Una frattura con il passato
Le generazioni precedenti – Baby Boomers, Gen X e in parte i Millennials – hanno vissuto il lavoro come dovere, sacrificio, dedizione costante. La presenza in ufficio e l’over-working erano sinonimo di impegno e valore professionale. La Generazione Z, invece, rimette in discussione questi pilastri. Secondo il Deloitte Global Gen Z & Millennial Survey 2025, i giovani lavoratori mettono al primo posto work-life balance, benessere mentale e purpose, mentre solo il 6% considera la leadership come obiettivo prioritario.

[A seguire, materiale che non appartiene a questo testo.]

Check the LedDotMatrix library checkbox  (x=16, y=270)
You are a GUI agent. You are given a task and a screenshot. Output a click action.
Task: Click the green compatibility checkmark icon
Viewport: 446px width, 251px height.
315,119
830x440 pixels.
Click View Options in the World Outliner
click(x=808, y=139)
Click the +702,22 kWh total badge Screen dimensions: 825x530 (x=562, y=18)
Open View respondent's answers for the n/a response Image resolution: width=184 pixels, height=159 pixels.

Questi dati trovano conferma anche in una revisione sistematica di Shinde & Surve (2025), che sintetizza 59 studi sul tema: la Gen Z privilegia equilibrio vita-lavoro, trasparenza salariale, rapidità di avanzamento e comunicazioni informali rispetto a modelli rigidi e gerarchici.
Carriere fluide: dal “ladder” al “lily pad”
Un recente studio di Glassdoor (2025) ha introdotto il concetto di career lily pad: i giovani abbandonano l’idea di una carriera lineare (“career ladder”) per costruire percorsi a salti, orizzontali e diversificati. Ogni esperienza diventa un trampolino, un’opportunità di apprendimento o di crescita personale. Non si tratta di mancanza di ambizione: come mostrano i dati Deloitte, la Gen Z è interessata a ruoli di responsabilità, ma intesi come leadership inclusiva e orizzontale, non come potere verticale.
Flessibilità sì, ma non isolamento
Contrariamente agli stereotipi, la Generazione Z non vuole lavorare esclusivamente da remoto. Le ricerche mostrano un approccio pragmatico: solo il 23% preferisce il lavoro interamente a distanza (Gallup, 2024);
il 40% dichiara di sentirsi isolato lavorando solo da casa (The Times, 2025);
l’86% sarebbe disposto a rinunciare al remote working in cambio di un salario più alto (SEEK Survey, 2025). Anche la letteratura accademica conferma questa tendenza. Uno studio pubblicato su Business Horizons (Osorio, 2025) dimostra che i giovani ricercano modelli di lavoro ibridi che combinino autonomia, infrastrutture di qualità e spazi di socialità.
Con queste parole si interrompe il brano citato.